BEGIN
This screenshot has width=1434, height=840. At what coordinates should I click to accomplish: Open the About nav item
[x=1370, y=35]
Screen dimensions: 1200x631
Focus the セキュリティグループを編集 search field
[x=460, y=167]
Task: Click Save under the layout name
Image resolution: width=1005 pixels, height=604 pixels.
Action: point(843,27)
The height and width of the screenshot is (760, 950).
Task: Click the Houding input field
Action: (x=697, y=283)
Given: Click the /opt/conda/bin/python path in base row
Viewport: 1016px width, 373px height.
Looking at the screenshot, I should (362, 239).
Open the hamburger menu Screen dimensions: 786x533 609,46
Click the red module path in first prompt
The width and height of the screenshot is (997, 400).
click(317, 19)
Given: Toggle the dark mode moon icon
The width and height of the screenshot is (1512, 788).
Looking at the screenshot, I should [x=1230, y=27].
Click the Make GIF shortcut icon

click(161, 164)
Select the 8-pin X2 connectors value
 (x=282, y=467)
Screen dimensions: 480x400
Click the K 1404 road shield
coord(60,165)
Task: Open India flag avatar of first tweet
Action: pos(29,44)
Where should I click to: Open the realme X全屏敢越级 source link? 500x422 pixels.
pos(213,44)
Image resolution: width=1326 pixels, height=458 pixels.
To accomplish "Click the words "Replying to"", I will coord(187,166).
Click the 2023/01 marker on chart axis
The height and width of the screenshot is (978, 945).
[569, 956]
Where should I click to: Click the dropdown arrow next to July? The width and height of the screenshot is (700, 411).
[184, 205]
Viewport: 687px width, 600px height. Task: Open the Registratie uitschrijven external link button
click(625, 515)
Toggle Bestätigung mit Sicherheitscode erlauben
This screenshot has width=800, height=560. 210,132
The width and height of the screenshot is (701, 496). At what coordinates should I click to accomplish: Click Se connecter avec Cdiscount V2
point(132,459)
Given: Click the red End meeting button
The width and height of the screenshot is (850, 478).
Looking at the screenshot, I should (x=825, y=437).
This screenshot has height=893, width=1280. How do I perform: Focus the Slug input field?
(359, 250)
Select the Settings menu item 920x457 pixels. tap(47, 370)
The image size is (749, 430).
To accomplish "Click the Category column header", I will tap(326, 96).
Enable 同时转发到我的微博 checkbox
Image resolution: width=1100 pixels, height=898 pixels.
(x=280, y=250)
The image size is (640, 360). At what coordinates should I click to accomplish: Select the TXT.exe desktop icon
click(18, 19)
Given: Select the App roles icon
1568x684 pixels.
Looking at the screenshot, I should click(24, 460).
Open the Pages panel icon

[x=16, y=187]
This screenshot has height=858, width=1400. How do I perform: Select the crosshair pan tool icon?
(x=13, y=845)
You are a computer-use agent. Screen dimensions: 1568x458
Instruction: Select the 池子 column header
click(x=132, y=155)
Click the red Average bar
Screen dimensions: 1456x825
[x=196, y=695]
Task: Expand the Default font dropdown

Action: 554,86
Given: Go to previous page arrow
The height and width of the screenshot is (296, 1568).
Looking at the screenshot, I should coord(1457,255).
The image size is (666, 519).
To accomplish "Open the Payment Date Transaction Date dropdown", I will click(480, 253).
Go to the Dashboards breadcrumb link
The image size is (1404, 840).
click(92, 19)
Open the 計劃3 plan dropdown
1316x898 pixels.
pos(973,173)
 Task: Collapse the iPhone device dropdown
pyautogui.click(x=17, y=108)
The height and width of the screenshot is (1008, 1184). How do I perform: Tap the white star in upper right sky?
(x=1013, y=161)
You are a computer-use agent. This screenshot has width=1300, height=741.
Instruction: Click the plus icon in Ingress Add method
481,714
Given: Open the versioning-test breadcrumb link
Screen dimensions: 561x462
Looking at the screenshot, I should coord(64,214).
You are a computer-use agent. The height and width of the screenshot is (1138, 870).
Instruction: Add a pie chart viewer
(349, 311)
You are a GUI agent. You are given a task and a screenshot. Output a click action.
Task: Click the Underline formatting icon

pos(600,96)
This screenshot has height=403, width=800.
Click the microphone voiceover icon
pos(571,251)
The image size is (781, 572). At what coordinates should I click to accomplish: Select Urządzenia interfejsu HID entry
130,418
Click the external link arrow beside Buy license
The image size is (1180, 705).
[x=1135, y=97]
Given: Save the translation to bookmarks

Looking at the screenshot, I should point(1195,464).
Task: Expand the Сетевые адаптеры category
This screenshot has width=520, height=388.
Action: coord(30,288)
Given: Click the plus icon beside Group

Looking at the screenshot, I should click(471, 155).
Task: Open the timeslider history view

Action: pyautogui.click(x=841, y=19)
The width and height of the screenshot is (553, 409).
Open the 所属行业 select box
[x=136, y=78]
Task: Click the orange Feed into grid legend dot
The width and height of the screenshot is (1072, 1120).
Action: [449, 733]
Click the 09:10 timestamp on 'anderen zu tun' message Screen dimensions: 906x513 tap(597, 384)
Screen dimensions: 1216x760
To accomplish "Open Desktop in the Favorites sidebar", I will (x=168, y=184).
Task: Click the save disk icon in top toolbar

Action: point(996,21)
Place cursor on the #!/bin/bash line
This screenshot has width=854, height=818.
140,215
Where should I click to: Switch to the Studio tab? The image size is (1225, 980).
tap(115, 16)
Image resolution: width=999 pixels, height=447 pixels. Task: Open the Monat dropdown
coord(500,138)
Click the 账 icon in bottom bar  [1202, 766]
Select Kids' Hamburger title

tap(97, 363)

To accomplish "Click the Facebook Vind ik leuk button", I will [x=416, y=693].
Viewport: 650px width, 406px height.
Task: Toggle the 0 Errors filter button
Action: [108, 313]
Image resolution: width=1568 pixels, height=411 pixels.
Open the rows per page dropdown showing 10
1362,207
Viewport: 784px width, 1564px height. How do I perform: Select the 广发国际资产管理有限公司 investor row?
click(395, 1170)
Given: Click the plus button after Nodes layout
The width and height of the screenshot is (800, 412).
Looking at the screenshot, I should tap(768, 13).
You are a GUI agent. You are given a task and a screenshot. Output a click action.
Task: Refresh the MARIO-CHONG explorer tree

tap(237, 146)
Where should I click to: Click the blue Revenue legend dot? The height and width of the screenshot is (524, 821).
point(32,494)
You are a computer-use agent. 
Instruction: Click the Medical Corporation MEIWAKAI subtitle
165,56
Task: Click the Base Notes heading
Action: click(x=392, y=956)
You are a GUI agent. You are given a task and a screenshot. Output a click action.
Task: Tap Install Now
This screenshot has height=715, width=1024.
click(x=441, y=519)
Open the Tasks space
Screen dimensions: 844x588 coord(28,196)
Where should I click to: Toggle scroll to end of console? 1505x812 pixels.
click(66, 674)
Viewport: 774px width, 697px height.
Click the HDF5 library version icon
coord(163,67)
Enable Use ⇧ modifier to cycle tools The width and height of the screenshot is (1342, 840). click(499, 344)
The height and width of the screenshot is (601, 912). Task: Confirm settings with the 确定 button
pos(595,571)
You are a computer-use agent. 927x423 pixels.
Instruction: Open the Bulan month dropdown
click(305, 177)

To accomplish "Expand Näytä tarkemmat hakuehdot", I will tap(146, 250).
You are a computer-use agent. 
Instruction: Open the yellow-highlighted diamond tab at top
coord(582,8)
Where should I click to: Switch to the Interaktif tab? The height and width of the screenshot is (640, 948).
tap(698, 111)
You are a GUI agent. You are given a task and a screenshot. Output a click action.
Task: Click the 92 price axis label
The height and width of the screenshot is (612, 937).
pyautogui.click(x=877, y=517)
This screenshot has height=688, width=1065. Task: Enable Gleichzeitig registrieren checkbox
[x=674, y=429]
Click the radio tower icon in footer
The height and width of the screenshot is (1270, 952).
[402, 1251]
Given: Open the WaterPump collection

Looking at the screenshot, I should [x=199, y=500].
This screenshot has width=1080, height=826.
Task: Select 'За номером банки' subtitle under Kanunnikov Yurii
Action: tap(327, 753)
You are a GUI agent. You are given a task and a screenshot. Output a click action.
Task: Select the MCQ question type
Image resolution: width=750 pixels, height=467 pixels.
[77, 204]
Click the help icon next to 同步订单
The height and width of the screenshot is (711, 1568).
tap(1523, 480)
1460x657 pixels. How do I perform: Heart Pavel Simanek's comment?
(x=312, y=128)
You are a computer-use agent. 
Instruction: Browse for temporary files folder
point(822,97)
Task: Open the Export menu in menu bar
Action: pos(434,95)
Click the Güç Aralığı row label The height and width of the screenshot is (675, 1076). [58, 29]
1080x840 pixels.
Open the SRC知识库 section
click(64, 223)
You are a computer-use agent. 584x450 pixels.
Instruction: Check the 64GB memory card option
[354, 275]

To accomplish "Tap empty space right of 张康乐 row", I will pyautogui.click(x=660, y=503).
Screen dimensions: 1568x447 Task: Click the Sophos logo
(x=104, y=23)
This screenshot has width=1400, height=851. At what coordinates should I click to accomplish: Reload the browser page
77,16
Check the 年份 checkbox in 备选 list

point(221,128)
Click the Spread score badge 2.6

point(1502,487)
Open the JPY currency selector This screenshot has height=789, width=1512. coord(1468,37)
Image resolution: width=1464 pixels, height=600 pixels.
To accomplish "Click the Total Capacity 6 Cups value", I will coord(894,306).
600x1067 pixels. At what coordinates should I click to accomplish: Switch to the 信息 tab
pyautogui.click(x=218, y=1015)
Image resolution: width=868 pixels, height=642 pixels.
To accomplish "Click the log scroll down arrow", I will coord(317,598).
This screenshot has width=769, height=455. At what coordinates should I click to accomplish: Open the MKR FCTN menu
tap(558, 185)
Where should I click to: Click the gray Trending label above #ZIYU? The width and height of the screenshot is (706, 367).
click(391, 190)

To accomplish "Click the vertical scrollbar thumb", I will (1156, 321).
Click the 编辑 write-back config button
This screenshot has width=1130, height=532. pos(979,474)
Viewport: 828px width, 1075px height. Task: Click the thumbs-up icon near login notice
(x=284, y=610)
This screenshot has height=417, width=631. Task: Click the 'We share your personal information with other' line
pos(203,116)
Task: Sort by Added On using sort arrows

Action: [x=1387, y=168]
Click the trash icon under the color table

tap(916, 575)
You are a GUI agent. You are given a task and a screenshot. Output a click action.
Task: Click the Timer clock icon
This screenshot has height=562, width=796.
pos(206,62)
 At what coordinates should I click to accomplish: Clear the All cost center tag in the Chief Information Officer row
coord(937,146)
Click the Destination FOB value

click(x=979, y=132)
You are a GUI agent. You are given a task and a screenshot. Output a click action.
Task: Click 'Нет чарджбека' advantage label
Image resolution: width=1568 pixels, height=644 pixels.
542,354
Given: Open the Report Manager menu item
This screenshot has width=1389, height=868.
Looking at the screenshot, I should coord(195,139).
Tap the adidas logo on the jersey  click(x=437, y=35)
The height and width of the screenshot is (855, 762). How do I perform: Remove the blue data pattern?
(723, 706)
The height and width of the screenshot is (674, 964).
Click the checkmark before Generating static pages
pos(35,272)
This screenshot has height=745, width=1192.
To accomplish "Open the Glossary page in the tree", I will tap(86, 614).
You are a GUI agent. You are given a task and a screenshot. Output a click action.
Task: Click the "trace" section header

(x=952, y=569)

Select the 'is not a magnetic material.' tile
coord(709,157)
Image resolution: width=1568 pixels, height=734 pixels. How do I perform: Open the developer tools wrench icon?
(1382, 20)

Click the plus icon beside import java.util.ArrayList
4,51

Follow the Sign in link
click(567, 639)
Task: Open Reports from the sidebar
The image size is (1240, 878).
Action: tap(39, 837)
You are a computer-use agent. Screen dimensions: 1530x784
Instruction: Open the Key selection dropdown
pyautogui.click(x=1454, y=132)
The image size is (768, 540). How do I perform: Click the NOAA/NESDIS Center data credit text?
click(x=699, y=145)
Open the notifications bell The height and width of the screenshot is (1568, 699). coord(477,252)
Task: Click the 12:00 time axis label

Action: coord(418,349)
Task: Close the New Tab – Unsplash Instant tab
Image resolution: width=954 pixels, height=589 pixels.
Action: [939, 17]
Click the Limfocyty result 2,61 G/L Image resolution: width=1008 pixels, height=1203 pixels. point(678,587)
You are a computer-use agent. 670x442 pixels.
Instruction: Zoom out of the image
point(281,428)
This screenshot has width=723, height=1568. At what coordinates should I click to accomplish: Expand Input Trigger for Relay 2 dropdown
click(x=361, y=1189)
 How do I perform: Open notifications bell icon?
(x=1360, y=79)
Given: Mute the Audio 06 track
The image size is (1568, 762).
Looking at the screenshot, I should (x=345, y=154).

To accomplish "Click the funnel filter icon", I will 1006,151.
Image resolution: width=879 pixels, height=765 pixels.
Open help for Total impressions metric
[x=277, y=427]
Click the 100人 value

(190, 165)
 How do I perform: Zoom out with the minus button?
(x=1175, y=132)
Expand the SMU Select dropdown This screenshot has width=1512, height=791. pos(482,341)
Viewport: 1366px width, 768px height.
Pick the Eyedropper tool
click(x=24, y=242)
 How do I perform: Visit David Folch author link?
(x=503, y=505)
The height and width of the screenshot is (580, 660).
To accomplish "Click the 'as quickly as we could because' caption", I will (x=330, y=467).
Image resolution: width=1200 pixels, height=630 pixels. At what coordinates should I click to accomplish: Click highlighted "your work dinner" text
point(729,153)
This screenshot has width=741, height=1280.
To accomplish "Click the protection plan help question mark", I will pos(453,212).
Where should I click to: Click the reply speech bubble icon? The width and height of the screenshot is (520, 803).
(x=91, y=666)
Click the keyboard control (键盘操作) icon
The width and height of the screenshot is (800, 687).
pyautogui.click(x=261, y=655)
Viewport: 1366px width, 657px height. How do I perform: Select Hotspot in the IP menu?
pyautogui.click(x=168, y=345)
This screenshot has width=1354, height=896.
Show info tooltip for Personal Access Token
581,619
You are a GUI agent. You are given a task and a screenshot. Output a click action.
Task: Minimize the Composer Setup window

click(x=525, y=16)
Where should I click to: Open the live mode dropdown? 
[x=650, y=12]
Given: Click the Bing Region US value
END
What lines in the data above contain the word "layout"? Copy them all.

Task: Click Save under the layout name
Given: Click the plus button after Nodes layout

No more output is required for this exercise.